Problem to solve =>
Set down the data below from its first line to the line holding "Task: Open the 请选择状态 status dropdown", inclusive; omit all pictures.

*** Source records Section Begins ***

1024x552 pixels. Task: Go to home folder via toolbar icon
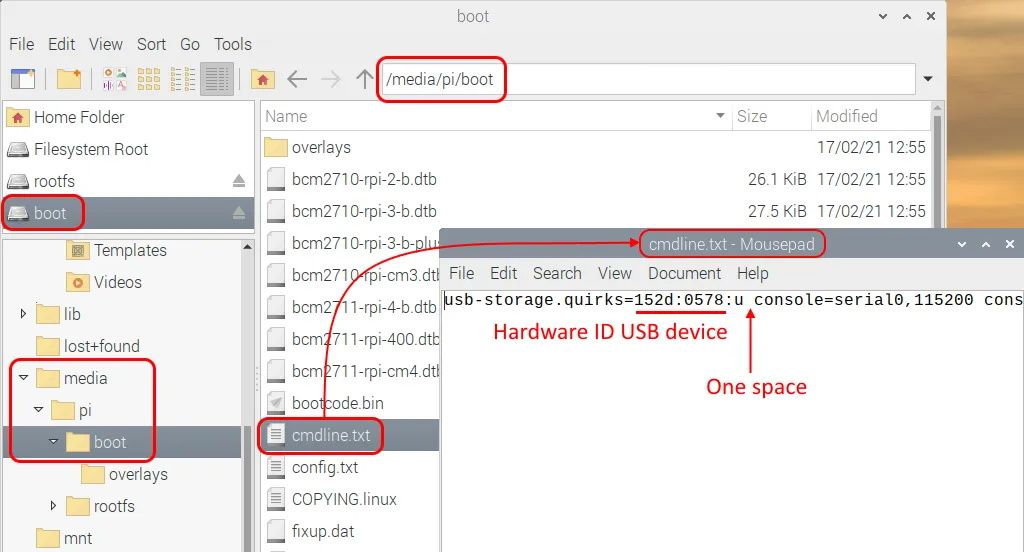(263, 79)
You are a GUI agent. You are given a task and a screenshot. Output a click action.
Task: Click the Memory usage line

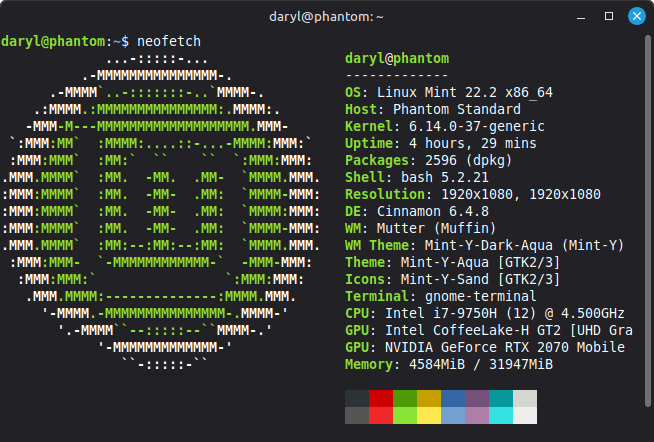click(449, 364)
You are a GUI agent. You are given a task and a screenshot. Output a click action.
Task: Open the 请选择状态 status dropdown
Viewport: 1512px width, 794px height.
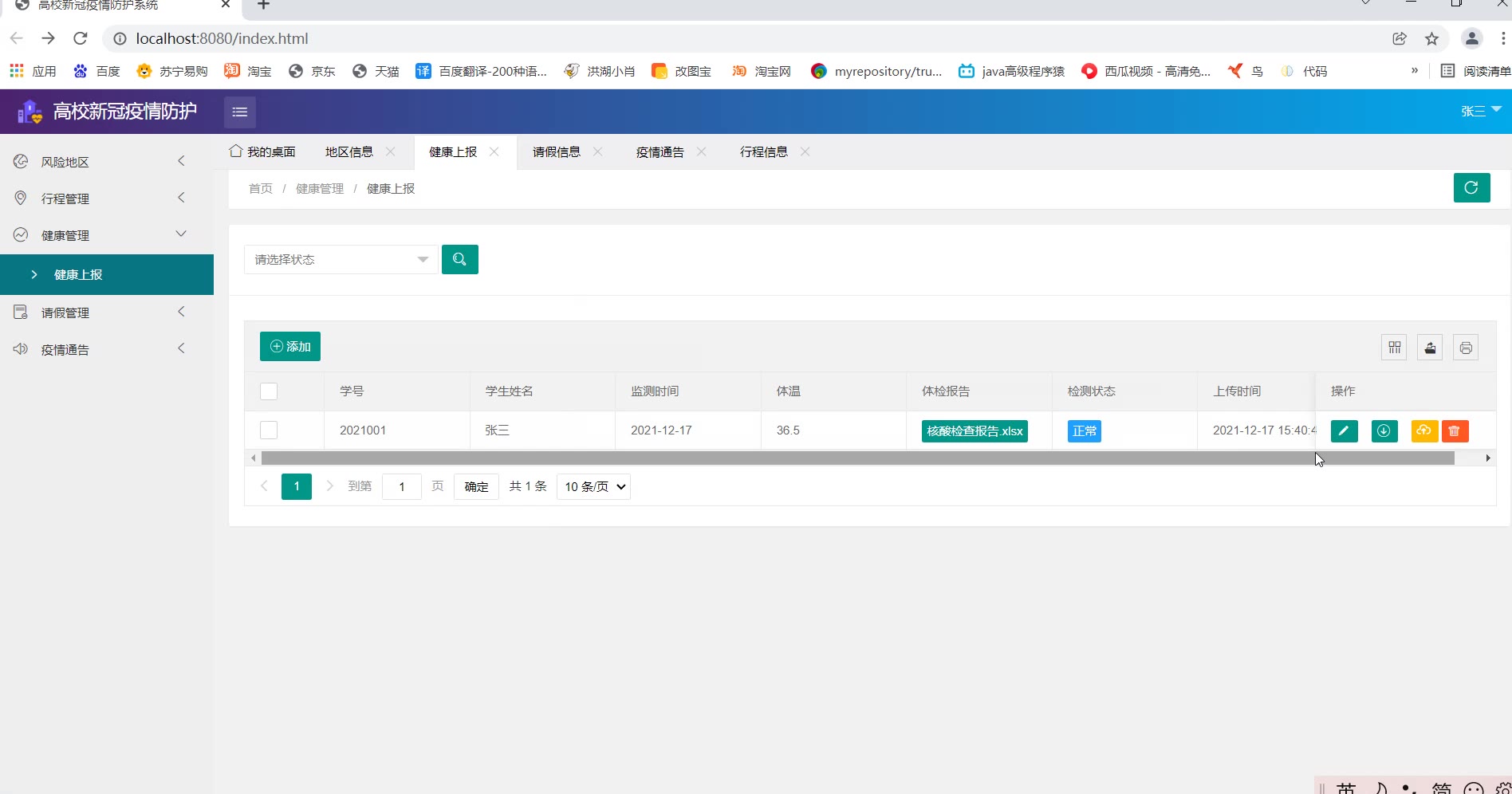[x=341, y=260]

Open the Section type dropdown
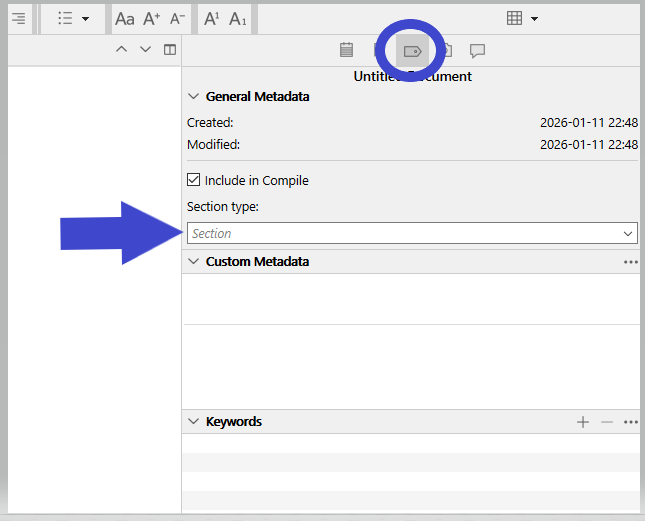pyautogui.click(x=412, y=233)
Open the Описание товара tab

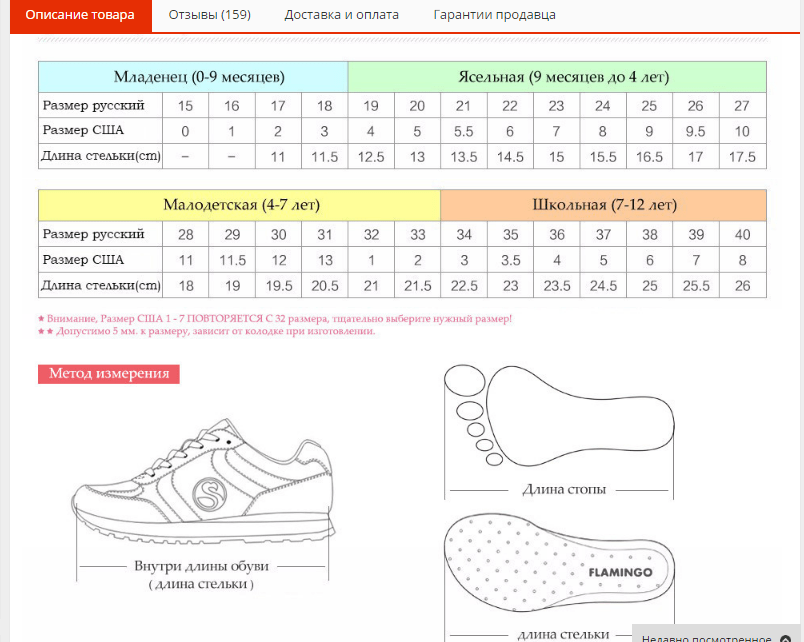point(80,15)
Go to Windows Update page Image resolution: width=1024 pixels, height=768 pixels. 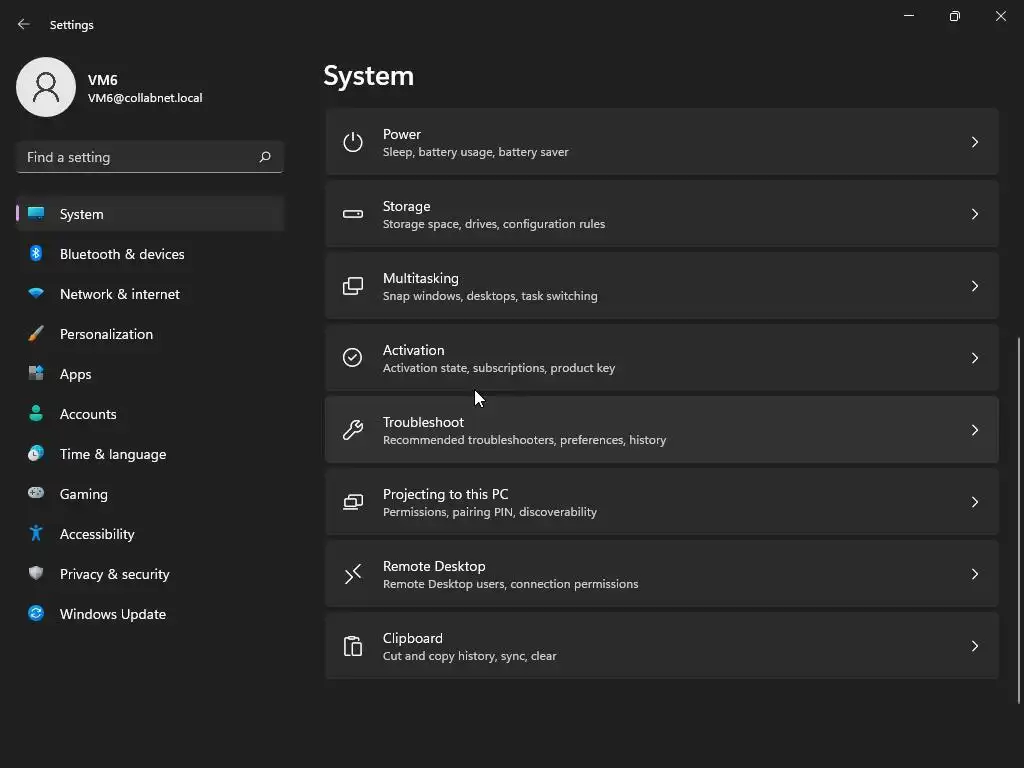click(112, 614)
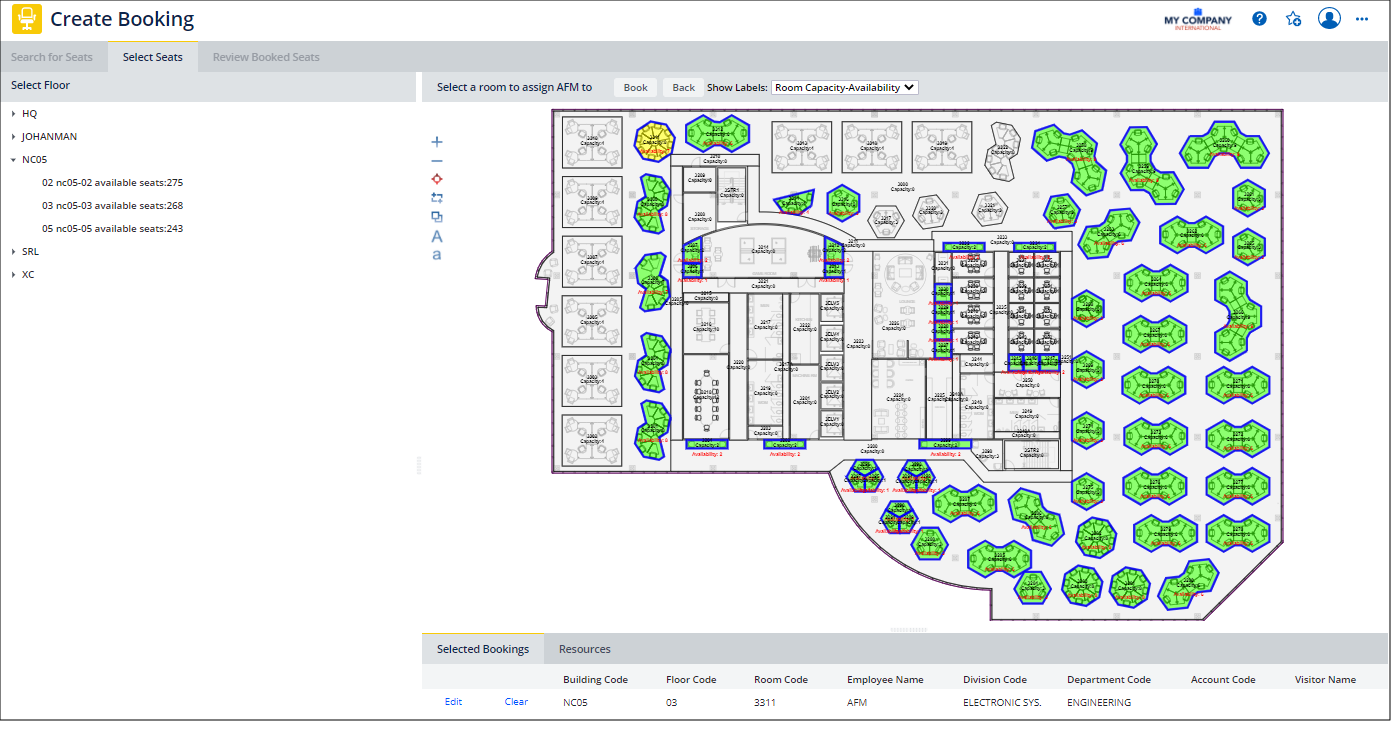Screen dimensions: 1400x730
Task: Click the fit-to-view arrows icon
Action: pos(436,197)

*** Source records Section Ends ***

Reply =>
1024x552 pixels. Task: Go to home folder via toolbar icon
(263, 79)
You are a GUI agent. You are given a task and a screenshot. Output a click action.
Task: Click the Memory usage line

click(449, 364)
You are a GUI agent. You are given a task and a screenshot. Output a click action.
Task: Open the 请选择状态 status dropdown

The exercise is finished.